→ WHAT TO PRODUCE: Begin at the line containing "ムビチケカード券購入でドリフト体験や会場限定ステッカー入手のチャンス!!! (183, 97)" and end at the final line of the entries. Please reproduce those lines exactly.

[Source data]
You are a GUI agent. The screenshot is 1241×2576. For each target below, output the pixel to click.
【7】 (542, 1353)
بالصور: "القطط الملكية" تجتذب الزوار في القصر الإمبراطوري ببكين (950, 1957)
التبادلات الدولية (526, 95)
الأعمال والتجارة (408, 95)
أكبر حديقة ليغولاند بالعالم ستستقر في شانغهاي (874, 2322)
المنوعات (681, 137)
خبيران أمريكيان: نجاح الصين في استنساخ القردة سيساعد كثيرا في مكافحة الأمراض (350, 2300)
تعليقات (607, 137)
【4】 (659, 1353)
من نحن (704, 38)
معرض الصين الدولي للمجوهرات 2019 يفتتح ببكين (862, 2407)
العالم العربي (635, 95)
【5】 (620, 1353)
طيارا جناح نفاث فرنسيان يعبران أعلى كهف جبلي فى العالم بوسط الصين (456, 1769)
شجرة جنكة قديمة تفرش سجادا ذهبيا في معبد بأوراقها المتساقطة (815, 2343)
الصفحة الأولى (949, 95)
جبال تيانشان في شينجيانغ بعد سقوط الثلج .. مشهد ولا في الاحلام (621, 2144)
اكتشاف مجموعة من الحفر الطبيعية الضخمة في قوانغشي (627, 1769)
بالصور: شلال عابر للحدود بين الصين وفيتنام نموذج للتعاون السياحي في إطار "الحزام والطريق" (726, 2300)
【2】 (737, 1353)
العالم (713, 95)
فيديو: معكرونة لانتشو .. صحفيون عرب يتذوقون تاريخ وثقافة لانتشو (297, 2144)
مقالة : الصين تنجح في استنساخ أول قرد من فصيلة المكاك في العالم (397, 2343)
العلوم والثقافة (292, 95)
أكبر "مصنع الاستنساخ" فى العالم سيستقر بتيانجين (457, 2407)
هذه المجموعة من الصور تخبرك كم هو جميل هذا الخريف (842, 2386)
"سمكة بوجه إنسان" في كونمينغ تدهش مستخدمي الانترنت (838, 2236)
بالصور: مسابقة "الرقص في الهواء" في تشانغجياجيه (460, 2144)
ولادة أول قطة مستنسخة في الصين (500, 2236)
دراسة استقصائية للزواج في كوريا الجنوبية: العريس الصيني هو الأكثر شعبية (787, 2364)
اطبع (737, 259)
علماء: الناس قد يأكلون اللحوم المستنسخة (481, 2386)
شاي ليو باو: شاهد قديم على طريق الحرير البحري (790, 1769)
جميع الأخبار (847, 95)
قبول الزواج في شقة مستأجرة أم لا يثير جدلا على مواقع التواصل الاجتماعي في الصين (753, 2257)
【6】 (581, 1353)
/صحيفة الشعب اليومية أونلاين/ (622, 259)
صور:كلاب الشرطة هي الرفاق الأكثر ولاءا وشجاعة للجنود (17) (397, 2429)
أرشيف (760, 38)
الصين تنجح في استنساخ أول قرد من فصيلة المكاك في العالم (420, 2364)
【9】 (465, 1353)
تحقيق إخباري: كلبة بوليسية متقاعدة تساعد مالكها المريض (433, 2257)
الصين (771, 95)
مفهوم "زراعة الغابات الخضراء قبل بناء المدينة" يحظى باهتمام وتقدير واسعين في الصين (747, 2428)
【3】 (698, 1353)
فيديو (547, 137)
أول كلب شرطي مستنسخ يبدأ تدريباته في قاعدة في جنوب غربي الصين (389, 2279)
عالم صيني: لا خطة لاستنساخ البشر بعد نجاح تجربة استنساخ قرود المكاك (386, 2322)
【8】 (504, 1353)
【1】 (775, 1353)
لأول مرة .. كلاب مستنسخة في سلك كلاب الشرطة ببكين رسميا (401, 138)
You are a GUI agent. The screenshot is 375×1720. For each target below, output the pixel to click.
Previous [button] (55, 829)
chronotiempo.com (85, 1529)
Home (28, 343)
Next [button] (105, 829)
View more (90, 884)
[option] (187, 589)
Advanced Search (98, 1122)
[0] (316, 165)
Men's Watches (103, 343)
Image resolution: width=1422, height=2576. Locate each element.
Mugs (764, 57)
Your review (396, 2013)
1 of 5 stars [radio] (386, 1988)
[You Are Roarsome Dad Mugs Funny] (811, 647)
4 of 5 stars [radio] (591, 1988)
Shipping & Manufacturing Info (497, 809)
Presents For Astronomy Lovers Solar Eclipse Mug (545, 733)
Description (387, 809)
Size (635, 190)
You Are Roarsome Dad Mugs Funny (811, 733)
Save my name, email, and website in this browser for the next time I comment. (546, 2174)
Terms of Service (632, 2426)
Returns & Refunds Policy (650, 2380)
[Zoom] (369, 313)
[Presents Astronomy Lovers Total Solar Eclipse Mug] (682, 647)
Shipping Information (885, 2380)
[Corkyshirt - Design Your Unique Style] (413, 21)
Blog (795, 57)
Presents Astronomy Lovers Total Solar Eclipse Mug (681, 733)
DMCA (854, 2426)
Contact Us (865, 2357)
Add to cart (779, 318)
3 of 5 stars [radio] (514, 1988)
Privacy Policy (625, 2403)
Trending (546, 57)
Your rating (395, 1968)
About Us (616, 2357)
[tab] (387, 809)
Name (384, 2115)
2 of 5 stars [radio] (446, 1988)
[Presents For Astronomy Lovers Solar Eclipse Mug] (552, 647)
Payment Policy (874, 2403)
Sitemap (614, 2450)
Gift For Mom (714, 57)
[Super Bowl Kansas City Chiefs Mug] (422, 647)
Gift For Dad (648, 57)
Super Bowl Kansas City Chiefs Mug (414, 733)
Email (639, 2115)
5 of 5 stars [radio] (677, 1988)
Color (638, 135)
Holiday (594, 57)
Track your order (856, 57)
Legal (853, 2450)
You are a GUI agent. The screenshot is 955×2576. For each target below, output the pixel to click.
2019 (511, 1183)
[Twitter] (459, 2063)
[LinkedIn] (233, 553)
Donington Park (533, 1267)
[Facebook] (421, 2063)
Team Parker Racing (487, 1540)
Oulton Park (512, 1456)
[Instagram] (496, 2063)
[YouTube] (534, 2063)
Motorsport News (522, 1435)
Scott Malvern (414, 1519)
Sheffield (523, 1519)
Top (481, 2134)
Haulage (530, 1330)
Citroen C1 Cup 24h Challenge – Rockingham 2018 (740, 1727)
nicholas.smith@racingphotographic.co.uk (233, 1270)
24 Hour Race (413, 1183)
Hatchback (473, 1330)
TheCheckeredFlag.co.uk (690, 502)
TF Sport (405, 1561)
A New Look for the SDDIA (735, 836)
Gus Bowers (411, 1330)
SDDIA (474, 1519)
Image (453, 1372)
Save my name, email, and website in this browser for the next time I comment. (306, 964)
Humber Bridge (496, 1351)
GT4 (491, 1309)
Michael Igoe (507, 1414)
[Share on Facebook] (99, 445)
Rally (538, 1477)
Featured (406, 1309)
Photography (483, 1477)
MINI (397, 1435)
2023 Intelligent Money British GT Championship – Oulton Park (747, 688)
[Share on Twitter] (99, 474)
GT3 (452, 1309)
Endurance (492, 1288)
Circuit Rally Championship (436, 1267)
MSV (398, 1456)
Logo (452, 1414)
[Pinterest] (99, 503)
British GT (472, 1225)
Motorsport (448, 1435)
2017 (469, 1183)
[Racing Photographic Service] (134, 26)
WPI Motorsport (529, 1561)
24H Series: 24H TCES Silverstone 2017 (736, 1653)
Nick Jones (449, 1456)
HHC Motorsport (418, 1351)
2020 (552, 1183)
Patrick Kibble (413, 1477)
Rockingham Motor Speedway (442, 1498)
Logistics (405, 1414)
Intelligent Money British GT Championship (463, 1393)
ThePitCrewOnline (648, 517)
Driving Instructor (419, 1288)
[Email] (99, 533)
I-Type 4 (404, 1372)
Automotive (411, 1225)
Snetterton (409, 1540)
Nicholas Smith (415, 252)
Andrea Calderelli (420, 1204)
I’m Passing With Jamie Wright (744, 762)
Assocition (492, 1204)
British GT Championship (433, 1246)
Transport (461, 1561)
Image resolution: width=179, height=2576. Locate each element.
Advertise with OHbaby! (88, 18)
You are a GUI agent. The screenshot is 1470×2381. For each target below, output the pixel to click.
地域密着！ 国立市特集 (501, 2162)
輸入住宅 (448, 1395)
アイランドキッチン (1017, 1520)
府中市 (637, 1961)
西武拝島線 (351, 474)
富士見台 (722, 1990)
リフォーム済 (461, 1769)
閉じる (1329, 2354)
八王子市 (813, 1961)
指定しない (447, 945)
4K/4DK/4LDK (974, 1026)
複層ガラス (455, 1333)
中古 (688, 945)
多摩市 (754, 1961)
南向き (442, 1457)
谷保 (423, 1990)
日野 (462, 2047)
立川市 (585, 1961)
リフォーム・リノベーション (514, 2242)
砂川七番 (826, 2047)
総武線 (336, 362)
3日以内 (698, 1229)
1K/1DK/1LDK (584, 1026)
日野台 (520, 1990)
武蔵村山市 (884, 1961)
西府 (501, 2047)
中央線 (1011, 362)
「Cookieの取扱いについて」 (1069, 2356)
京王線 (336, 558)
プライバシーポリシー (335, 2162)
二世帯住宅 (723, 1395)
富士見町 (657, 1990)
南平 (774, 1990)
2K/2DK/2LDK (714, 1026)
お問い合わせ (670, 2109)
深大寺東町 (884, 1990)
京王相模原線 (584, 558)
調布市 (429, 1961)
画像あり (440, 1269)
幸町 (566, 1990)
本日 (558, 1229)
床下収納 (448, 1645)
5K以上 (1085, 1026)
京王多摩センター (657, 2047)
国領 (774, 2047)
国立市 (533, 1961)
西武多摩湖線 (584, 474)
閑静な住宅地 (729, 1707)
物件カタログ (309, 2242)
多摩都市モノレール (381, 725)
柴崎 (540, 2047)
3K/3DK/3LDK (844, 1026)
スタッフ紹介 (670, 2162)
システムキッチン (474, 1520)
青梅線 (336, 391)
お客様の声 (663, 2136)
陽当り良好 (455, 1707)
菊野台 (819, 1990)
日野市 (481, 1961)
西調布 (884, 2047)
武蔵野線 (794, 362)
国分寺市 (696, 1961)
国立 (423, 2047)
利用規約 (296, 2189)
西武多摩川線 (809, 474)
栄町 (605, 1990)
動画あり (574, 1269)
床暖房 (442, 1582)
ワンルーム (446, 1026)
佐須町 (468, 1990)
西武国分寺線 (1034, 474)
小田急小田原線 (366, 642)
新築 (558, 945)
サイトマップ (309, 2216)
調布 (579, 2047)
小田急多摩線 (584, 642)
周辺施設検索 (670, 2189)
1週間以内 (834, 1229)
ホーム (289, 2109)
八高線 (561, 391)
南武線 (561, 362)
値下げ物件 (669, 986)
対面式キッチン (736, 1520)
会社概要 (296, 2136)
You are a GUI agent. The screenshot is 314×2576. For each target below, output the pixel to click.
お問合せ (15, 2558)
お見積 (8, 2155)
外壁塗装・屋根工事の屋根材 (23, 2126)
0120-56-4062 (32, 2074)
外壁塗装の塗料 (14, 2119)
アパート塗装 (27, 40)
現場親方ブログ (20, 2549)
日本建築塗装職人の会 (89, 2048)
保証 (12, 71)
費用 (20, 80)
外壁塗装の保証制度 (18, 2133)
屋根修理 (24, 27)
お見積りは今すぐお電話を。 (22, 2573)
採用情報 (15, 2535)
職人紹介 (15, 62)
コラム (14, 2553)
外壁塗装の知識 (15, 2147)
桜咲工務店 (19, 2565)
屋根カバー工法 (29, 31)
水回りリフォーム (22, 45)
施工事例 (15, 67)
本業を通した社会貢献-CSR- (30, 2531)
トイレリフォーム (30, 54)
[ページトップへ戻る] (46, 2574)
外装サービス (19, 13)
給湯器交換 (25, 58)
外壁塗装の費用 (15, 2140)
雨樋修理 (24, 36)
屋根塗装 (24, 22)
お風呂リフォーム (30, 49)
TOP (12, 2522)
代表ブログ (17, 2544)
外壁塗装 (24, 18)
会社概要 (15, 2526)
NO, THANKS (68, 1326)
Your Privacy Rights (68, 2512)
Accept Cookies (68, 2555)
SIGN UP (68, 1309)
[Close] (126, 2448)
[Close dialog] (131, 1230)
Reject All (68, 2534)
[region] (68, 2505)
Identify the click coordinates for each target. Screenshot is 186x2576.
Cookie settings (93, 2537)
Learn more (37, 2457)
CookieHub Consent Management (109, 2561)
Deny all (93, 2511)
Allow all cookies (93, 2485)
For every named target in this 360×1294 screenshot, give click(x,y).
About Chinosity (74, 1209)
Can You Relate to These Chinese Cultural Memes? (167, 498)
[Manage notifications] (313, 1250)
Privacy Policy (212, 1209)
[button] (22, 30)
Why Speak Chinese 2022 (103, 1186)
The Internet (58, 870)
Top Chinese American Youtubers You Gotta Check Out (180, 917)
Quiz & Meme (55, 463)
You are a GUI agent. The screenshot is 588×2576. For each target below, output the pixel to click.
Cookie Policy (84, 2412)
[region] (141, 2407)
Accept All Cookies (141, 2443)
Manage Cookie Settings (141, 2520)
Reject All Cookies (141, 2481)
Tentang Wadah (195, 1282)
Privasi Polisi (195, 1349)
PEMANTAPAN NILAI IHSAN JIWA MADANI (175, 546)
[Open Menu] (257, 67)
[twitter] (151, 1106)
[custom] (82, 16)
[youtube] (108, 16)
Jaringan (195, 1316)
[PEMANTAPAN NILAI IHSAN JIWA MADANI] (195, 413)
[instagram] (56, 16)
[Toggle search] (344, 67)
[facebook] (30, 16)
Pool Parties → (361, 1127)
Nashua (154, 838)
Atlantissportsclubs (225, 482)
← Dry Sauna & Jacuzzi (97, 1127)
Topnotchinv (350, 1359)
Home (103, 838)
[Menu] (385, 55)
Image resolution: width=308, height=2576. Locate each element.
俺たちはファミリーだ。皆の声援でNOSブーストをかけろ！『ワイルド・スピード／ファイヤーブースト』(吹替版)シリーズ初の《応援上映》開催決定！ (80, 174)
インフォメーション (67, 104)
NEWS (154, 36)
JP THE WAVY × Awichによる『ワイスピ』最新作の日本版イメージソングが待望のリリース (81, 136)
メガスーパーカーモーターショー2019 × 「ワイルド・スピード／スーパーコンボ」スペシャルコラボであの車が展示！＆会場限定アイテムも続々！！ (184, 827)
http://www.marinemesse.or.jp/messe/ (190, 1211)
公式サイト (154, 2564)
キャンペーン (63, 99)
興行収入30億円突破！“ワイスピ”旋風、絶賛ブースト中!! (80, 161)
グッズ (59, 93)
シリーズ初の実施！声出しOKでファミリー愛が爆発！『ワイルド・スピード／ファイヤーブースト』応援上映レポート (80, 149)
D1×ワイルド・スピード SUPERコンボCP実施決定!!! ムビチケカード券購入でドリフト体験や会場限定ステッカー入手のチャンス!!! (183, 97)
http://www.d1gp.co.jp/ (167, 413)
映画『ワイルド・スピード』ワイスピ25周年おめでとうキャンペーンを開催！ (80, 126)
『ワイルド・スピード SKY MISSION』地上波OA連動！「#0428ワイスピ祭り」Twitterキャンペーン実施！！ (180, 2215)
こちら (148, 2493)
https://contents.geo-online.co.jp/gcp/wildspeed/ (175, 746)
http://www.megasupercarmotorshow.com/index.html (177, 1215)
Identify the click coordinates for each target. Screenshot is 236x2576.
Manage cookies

→ ANSWER FOR THE TASK:
D1×ワイルド・スピード SUPERコンボCP実施決定!!! ムビチケカード券購入でドリフト体験や会場限定ステッカー入手のチャンス!!! (183, 97)
http://www.d1gp.co.jp/ (167, 413)
映画『ワイルド・スピード』ワイスピ25周年おめでとうキャンペーンを開催！ (80, 126)
『ワイルド・スピード SKY MISSION』地上波OA連動！「#0428ワイスピ祭り」Twitterキャンペーン実施！！ (180, 2215)
こちら (148, 2493)
https://contents.geo-online.co.jp/gcp/wildspeed/ (175, 746)
http://www.megasupercarmotorshow.com/index.html (177, 1215)
Identify the click coordinates for each target. Screenshot is 236x2576.
Manage cookies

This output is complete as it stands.